Last week, the U.S. high court also rejected a challenge to Florida's death sentencing procedures. While the court's refusal to hear that appeal, based on a key recent ruling called Ring vs. Arizona, did not amount to a legal precedent, experts believe it reaffirms the court's approval of Florida's capital punishment law.

''That was the last best chance for a major challenge to the death penalty in Florida,'' said Christopher Slobogin, a University of Florida law professor.

Bottoson was condemned for a ghastly crime. He kidnapped 74-year-old Catherine Alexander at the post office she ran in Eatonville, stole cash and postal money orders, imprisoned her in a car trunk for 83 hours, stabbed her 15 times and ran over her with a car.

The sentence was carried out just before sundown on a miserably wet, cold, rainy night in North Florida, while anti-death-penalty protesters held a silent vigil across the street.

The execution was viewed by Alexander's son, Hubert, but Bottoson never opened his eyes in the death chamber to see his victim's relative. He accepted a sedative and, asked by the warden if he had any last words, replied only, ``No sir, no.''

An anonymous executioner pushed three syringe plungers sending a deadly mix of drugs into IV tubes needled into Bottoson's arms. He died quickly.

NO CLOSURE

Hubert Alexander, 78, oldest of six remaining brothers and sisters, was seated less than 10 feet from his mother's killer, on the other side of a window.

''I'm not sure it's going to bring closure because nothing is going to bring my mother back, but I think I can rest a little easier now that the person who did this awful thing to her is gone,'' he said.

Unlike last Monday when an announcement by Gov. Jeb Bush stopped the execution of Amos Lee King less than an hour before he was to be put to death, there was no reprieve for Bottoson.

King's death was halted so 25-year-old evidence could be examined with new DNA technology.

Bush issued a temporary stay Friday for Bottoson, nine hours before his previously scheduled execution, to order a psychiatric examination.

Attorney Peter Cannon said his client heard voices of both the devil and God, and a clinical psychologist hired by Bottoson's lawyers issued a report saying he was insane.

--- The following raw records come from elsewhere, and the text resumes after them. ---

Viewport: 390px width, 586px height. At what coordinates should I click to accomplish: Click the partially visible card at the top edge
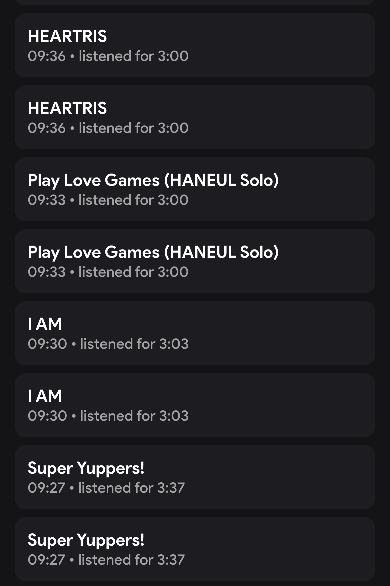(195, 2)

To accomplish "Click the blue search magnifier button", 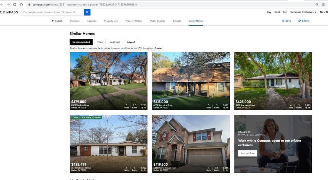I will 87,12.
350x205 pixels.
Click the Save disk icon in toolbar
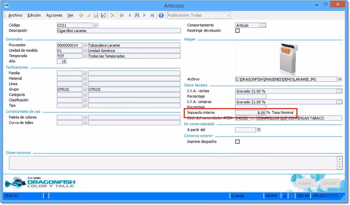(x=96, y=15)
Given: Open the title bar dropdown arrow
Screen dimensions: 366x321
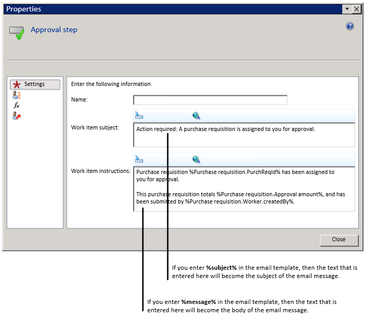Looking at the screenshot, I should [346, 9].
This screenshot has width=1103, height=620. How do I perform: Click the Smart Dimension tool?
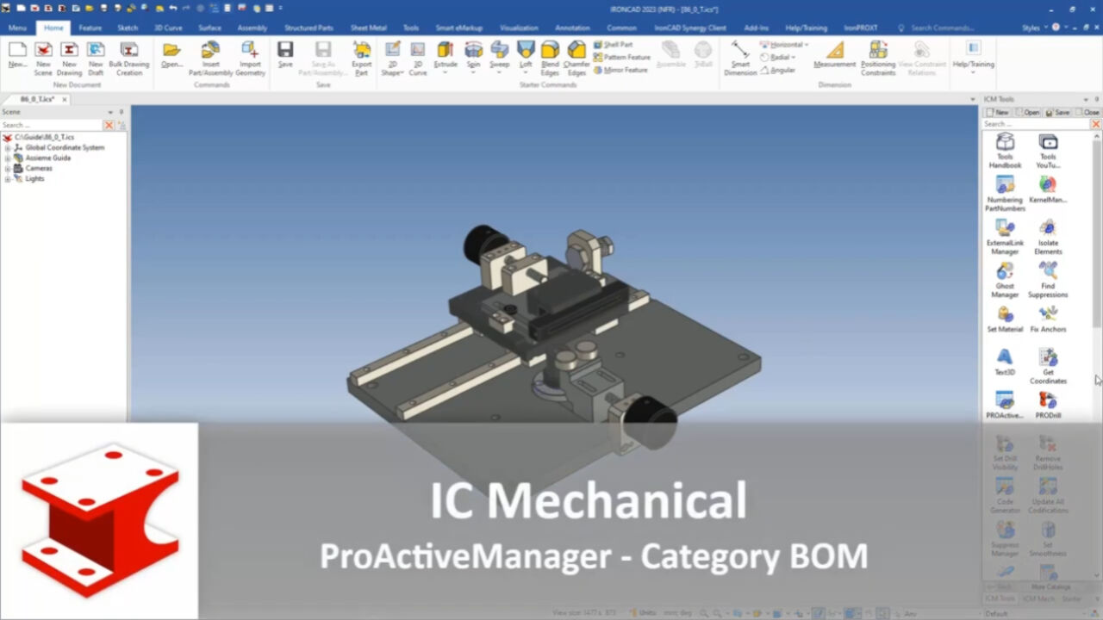coord(740,57)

''He understands himself to be locked in the middle of a battle between Jesus and Satan, a battle he is certain, as one of God's prophets, Jesus will win,'' psychologist Xavier Amador wrote.

But Orlando Circuit Judge Anthony Johnson upheld a finding of competence given by a three-psychiatrist panel.

Competence under Florida law means only that he understands the ''nature and effect'' of the death penalty and he knows why it is being imposed, said Carolyn Snurkowski, chief of the appeals division of the Florida attorney general's office.

Bottoson's U.S. Supreme Court challenge was the most formidable since the resumption of capital punishment in Florida in 1979.

Of the 38 states that have death penalties, most require jurors to have final say on the issue of life in prison or death. In Arizona and four other states, judges alone made the decision and jurors had no say.

In a summer decision in the Ring case, the court overturned those laws, ruling that judges alone can't impose death. Jurors must hear evidence and decide whether the penalty is appropriate.

But the system is slightly different in Florida and three other ''hybrid'' states, with jurors making recommendations, but the judge acting as final arbiter.

Last week's decision not to address Bottoson's appeal seems to amount to tacit affirmation of Florida's law.

COMPETENCE

Abe Bonowitz, director of Floridians for Alternatives to the Death Penalty, blasted the state's definition of ``competence.''

''You have to be a vegetable not to be competent for execution in this state,'' Bonowitz said before the execution.

In 20 years in prison, Bottoson never had a visitor, other than his attorneys or the prison chaplain. Monday was no different.

No one claimed the killer's body either, and his ashes will be buried at the prison where he was executed.

This report was supplemented with material from The Associated Press.